**EXERCISE DESCRIPTION**
From the entries below, retype only the lines from the one with "サッカー (72, 1892)" through the one with "いつかのこと (10, 9)", exactly as written.
SOURCE MATERIAL Block Start
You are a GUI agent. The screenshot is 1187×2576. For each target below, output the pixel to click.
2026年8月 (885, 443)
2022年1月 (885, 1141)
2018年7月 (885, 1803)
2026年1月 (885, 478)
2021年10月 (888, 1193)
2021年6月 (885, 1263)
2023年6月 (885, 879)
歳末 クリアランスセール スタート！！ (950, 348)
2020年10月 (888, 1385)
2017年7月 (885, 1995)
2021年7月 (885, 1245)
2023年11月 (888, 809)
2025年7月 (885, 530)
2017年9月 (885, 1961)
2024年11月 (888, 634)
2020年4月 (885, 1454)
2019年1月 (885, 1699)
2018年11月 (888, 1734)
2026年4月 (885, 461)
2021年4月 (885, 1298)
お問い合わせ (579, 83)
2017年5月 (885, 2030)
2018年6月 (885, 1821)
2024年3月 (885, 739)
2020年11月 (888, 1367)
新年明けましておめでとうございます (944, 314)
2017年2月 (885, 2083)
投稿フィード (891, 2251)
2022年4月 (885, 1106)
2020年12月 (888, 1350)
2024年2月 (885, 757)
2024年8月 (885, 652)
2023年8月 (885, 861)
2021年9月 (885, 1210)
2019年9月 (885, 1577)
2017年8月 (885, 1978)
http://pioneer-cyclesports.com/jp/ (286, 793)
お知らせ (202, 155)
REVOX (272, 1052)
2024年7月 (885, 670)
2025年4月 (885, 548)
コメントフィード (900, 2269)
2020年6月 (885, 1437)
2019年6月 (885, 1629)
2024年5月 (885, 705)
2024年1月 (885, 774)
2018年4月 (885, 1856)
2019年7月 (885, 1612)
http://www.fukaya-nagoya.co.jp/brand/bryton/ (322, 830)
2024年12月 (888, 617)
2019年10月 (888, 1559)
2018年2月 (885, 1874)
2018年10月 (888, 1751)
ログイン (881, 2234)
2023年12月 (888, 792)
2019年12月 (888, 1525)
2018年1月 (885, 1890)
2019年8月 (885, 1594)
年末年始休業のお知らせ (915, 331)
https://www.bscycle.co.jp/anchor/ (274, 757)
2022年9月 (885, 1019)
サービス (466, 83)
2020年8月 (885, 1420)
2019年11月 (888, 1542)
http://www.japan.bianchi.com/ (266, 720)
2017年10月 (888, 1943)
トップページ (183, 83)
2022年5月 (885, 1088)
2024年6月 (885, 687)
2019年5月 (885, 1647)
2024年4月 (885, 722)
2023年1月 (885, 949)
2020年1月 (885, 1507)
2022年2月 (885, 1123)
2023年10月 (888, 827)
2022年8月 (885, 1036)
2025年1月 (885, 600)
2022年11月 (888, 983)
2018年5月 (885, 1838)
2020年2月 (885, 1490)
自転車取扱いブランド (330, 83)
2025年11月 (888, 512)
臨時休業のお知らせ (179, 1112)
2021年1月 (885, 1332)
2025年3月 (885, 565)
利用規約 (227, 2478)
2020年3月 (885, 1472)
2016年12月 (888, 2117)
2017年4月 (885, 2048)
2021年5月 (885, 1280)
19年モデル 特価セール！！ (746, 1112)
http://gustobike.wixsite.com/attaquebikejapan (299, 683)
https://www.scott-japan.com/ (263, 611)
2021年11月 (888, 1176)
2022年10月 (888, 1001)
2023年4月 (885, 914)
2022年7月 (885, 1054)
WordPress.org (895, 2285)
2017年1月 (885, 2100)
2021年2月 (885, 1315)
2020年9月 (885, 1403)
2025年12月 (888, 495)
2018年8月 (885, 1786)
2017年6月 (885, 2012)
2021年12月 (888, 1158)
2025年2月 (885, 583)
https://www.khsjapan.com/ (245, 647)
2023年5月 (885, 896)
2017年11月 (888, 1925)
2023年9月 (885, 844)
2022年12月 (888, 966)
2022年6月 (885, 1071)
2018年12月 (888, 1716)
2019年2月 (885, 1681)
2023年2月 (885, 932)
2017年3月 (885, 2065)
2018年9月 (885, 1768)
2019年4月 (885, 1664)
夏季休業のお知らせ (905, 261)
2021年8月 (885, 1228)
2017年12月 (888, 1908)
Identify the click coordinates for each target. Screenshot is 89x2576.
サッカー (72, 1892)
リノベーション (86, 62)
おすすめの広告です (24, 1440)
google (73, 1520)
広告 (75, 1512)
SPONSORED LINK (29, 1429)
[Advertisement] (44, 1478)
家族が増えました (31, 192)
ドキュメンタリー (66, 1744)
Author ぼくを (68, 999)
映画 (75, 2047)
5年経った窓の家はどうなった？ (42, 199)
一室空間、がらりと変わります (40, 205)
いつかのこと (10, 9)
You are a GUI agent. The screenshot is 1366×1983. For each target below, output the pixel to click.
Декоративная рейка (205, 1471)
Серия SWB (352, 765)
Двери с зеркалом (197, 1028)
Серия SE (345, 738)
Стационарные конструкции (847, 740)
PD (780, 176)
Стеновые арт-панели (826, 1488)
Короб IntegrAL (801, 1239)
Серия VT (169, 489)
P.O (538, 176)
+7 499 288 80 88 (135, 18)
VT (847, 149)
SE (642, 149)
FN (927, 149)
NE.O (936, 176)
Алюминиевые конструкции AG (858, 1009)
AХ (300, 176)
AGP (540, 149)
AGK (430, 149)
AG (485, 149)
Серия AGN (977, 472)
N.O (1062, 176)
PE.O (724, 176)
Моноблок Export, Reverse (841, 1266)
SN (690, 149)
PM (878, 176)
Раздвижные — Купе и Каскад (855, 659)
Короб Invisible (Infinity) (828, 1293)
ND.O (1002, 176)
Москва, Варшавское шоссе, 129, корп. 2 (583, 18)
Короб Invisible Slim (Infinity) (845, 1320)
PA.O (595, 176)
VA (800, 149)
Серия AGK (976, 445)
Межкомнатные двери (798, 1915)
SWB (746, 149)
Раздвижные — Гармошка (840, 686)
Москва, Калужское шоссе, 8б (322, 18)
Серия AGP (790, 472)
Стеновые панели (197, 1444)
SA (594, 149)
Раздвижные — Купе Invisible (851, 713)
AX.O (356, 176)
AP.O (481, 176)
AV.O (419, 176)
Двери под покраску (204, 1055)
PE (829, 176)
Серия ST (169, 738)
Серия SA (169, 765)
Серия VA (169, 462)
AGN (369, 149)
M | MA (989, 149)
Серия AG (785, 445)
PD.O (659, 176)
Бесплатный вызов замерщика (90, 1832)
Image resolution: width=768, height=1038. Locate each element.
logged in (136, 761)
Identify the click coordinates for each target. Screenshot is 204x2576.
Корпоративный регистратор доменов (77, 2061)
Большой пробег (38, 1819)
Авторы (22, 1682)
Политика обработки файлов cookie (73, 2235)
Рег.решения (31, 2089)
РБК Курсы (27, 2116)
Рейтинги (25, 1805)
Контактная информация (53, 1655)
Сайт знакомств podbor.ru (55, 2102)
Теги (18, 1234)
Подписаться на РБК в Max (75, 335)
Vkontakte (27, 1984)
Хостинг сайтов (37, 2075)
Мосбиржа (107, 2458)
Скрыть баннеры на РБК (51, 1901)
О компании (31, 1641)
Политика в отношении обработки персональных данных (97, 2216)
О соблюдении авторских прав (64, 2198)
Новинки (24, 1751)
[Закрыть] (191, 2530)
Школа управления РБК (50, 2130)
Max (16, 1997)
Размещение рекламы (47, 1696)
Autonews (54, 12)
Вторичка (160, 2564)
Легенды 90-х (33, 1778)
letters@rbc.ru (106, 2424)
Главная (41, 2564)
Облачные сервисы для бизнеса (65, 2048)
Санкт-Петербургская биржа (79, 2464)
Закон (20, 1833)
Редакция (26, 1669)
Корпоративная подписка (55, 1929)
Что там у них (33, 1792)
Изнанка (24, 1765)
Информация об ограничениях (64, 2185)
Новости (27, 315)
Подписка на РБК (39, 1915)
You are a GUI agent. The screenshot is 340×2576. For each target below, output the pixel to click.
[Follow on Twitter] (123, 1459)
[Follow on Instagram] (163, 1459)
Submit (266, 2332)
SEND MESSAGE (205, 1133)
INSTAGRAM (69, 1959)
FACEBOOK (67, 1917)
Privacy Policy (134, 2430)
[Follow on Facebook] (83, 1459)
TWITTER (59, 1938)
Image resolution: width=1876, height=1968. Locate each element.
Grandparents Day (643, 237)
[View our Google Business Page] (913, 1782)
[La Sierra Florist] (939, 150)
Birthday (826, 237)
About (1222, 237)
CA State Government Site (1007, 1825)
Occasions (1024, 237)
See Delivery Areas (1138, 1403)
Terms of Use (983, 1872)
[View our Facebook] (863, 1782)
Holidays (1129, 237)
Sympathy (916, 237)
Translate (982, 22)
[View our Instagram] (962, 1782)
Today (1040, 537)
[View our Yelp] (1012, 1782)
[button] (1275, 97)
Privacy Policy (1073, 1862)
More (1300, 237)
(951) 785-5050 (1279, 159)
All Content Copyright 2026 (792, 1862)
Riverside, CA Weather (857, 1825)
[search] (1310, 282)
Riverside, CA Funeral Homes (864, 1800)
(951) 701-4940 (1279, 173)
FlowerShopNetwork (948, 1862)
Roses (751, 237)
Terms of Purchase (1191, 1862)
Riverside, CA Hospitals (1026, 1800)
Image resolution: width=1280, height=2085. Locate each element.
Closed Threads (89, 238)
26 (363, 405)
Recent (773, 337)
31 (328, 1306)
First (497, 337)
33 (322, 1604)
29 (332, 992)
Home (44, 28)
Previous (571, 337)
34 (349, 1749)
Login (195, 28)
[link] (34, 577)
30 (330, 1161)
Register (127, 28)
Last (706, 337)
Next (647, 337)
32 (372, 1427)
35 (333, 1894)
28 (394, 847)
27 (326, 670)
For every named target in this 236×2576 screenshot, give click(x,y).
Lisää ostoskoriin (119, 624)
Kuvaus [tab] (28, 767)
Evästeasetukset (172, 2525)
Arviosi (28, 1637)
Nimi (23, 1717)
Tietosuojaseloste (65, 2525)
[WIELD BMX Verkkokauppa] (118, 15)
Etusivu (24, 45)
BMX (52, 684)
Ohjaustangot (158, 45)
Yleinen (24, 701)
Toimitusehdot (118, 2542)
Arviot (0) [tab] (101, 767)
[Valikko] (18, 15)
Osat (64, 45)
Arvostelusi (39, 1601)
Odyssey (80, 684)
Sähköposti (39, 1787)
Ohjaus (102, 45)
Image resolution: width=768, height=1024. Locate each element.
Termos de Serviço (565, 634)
SOURCE MATERIAL Block End
**EXERCISE RESPONSE**
サッカー (72, 1892)
リノベーション (86, 62)
おすすめの広告です (24, 1440)
google (73, 1520)
広告 (75, 1512)
SPONSORED LINK (29, 1429)
[Advertisement] (44, 1478)
家族が増えました (31, 192)
ドキュメンタリー (66, 1744)
Author ぼくを (68, 999)
映画 (75, 2047)
5年経った窓の家はどうなった？ (42, 199)
一室空間、がらりと変わります (40, 205)
いつかのこと (10, 9)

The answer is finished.